===== Raw records
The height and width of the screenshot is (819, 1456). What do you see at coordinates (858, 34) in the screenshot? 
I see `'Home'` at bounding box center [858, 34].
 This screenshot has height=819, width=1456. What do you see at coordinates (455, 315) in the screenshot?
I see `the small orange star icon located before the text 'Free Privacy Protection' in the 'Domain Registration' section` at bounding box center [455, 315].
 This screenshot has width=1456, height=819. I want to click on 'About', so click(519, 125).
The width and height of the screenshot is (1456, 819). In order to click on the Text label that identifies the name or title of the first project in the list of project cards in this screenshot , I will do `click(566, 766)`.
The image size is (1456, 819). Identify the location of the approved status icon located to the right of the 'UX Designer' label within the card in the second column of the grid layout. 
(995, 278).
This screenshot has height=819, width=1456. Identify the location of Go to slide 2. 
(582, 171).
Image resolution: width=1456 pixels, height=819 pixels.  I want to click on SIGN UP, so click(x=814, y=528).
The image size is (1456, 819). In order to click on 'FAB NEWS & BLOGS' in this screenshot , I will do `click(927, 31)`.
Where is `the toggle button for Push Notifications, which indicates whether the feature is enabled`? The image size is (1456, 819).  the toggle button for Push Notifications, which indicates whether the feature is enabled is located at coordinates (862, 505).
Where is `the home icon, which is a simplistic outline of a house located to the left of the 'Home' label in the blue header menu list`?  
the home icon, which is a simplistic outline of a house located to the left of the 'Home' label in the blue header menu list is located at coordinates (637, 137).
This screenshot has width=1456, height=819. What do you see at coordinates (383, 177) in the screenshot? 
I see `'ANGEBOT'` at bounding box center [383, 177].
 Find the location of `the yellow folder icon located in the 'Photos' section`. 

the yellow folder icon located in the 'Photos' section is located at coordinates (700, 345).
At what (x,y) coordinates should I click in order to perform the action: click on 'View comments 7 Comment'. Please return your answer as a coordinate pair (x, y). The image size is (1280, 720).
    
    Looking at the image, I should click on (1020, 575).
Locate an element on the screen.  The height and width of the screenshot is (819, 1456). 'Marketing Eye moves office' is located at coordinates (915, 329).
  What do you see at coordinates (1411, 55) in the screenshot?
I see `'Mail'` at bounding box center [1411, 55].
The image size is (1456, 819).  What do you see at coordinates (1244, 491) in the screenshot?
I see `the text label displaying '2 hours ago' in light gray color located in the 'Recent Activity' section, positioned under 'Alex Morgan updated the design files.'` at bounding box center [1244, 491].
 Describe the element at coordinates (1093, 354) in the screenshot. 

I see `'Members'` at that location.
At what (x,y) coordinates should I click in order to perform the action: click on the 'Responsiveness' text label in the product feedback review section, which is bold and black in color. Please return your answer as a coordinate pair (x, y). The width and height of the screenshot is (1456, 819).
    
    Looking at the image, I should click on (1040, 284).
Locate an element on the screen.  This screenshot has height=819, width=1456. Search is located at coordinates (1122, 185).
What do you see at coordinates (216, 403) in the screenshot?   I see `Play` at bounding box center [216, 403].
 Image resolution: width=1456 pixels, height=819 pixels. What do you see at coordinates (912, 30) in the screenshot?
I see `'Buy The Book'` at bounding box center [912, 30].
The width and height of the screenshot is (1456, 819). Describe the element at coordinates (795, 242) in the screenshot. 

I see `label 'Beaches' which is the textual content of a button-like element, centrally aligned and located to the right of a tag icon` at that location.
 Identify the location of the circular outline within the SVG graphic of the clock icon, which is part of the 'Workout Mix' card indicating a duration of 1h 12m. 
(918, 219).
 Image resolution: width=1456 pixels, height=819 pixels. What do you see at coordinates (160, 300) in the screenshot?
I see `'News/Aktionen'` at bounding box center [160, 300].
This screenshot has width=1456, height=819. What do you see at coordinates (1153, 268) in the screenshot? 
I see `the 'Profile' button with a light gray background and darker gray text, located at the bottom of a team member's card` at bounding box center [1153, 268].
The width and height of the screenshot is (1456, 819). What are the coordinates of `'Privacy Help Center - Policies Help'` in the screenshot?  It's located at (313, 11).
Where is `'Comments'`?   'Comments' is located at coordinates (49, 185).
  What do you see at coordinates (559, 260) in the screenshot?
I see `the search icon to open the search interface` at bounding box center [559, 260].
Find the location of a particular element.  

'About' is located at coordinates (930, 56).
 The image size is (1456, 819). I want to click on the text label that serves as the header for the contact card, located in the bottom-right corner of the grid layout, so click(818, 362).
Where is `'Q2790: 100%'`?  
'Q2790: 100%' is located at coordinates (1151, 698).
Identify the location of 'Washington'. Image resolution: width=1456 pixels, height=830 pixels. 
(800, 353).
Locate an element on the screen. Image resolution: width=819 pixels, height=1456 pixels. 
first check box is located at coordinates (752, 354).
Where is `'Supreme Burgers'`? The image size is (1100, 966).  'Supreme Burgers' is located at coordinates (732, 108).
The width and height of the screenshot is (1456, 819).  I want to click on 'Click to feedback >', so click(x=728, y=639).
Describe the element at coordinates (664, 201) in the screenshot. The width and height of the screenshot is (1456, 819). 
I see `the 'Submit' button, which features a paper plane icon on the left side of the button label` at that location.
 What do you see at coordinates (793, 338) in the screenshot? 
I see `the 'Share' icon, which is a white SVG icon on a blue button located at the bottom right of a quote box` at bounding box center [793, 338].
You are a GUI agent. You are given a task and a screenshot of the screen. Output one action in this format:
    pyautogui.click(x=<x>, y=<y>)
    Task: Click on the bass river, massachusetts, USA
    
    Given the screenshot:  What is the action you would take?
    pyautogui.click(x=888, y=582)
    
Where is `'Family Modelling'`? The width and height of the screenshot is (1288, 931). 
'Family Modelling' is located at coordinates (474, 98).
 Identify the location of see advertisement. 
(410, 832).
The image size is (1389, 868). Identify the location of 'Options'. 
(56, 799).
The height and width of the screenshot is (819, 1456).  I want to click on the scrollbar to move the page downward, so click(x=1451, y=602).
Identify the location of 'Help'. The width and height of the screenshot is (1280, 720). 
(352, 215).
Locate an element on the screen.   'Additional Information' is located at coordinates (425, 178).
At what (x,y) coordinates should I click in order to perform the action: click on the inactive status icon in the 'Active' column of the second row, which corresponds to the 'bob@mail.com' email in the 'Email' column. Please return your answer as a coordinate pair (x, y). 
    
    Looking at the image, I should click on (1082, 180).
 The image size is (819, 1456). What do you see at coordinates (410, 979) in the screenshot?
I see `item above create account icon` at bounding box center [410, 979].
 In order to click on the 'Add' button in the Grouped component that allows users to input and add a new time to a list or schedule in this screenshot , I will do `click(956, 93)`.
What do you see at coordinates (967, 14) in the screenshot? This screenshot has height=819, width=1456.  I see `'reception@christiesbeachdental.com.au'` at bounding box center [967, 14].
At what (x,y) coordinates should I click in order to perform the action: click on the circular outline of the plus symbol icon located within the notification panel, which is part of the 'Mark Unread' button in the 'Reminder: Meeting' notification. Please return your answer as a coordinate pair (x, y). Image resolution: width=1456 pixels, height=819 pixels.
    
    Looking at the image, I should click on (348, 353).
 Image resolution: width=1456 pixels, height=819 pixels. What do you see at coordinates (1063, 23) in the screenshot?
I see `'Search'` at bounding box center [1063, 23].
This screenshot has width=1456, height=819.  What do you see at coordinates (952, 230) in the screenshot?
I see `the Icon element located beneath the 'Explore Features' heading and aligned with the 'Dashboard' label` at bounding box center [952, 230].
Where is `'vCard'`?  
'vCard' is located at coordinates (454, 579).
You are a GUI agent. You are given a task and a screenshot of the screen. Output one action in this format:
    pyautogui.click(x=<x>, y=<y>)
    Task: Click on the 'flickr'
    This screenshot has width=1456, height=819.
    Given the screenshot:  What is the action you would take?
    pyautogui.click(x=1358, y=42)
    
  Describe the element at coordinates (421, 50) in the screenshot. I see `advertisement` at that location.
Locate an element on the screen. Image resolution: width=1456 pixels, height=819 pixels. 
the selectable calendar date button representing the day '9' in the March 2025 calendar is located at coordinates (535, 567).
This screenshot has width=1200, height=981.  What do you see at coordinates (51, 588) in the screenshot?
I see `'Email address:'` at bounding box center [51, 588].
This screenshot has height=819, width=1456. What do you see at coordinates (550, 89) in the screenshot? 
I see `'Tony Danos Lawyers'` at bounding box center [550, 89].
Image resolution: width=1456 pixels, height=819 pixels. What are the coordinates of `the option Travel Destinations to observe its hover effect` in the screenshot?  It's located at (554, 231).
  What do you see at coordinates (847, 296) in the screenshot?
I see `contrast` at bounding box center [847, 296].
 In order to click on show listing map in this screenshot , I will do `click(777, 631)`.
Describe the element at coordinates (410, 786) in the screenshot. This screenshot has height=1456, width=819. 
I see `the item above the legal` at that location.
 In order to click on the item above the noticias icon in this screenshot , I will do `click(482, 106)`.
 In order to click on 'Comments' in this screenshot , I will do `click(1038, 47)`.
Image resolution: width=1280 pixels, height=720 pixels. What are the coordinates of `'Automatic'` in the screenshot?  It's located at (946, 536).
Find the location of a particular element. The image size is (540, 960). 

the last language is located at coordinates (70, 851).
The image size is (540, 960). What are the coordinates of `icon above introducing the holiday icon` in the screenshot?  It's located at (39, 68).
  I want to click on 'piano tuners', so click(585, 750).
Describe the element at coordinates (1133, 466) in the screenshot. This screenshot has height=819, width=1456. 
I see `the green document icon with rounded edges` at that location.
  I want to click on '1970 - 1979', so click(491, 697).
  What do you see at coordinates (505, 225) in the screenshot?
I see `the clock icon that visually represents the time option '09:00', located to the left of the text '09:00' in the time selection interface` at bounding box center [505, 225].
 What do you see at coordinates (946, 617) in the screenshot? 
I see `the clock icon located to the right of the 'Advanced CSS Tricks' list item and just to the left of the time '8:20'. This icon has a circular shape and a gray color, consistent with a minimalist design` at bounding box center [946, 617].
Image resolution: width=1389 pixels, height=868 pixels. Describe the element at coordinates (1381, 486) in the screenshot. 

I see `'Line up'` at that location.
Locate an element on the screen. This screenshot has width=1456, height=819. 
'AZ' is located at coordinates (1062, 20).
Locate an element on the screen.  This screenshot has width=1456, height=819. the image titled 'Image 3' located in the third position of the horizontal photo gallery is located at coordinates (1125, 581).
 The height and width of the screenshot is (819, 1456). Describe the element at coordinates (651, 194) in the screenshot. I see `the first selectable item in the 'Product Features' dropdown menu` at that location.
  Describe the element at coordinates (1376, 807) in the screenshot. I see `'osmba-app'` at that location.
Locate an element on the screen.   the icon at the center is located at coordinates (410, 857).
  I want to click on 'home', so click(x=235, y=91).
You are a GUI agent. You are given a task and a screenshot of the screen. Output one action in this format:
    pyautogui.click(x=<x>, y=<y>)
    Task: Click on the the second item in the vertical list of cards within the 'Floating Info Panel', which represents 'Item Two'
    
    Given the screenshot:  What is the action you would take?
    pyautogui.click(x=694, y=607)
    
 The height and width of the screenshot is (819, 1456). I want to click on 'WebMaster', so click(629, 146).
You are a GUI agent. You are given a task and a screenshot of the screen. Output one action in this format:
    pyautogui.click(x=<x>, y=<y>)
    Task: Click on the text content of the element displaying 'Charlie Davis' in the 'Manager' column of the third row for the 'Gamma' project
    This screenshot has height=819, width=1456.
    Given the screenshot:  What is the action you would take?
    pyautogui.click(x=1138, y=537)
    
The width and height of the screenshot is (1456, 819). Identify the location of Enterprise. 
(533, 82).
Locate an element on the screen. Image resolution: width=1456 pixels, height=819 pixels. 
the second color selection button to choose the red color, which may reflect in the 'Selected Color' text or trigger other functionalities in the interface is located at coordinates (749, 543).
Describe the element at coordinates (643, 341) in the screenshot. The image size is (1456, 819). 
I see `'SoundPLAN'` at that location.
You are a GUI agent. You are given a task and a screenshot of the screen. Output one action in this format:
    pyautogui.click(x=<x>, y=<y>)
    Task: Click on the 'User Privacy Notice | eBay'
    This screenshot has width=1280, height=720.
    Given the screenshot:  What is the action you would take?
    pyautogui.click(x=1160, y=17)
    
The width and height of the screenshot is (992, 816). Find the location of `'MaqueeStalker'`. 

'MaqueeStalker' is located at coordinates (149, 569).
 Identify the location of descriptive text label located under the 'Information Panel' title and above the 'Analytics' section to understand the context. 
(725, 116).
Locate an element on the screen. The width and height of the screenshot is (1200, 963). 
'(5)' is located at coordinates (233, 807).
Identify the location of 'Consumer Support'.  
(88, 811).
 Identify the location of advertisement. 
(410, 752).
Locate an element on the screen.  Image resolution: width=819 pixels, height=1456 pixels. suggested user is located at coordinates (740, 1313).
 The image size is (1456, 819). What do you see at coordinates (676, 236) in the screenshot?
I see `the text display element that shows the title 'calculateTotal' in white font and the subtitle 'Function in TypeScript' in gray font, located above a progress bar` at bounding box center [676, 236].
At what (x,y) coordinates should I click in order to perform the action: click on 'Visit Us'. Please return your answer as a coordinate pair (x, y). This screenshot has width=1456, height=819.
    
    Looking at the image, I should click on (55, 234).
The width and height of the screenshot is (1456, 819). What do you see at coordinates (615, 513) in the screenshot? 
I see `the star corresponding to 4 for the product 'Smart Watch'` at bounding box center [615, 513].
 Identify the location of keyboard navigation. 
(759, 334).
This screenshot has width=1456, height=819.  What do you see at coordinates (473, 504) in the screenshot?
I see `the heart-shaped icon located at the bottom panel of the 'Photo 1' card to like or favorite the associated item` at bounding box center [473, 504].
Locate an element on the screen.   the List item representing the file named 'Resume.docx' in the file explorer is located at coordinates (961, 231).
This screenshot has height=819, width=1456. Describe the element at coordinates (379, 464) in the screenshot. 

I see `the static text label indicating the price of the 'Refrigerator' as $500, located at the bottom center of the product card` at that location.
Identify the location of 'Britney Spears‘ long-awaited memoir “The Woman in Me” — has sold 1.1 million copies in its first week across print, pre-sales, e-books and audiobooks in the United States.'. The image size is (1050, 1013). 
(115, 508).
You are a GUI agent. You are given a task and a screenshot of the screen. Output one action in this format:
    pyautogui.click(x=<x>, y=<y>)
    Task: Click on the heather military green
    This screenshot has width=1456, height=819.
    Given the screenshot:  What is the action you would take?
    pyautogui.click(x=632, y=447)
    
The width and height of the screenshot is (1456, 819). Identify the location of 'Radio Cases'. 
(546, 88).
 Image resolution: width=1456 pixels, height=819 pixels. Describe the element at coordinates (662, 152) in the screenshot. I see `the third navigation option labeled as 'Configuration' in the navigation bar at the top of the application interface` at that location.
==========
* **Goal**
Quote the entries exactly, from the start through the line that contains "the yellow folder icon located in the 'Photos' section is", with that line included.

* **Solution for this task**
The height and width of the screenshot is (819, 1456). What do you see at coordinates (858, 34) in the screenshot? 
I see `'Home'` at bounding box center [858, 34].
 This screenshot has height=819, width=1456. What do you see at coordinates (455, 315) in the screenshot?
I see `the small orange star icon located before the text 'Free Privacy Protection' in the 'Domain Registration' section` at bounding box center [455, 315].
 This screenshot has width=1456, height=819. I want to click on 'About', so click(519, 125).
The width and height of the screenshot is (1456, 819). In order to click on the Text label that identifies the name or title of the first project in the list of project cards in this screenshot , I will do `click(566, 766)`.
The image size is (1456, 819). Identify the location of the approved status icon located to the right of the 'UX Designer' label within the card in the second column of the grid layout. 
(995, 278).
This screenshot has height=819, width=1456. Identify the location of Go to slide 2. 
(582, 171).
Image resolution: width=1456 pixels, height=819 pixels.  I want to click on SIGN UP, so click(x=814, y=528).
The image size is (1456, 819). In order to click on 'FAB NEWS & BLOGS' in this screenshot , I will do `click(927, 31)`.
Where is `the toggle button for Push Notifications, which indicates whether the feature is enabled`? The image size is (1456, 819).  the toggle button for Push Notifications, which indicates whether the feature is enabled is located at coordinates (862, 505).
Where is `the home icon, which is a simplistic outline of a house located to the left of the 'Home' label in the blue header menu list`?  
the home icon, which is a simplistic outline of a house located to the left of the 'Home' label in the blue header menu list is located at coordinates (637, 137).
This screenshot has width=1456, height=819. What do you see at coordinates (383, 177) in the screenshot? 
I see `'ANGEBOT'` at bounding box center [383, 177].
 Find the location of `the yellow folder icon located in the 'Photos' section`. 

the yellow folder icon located in the 'Photos' section is located at coordinates (700, 345).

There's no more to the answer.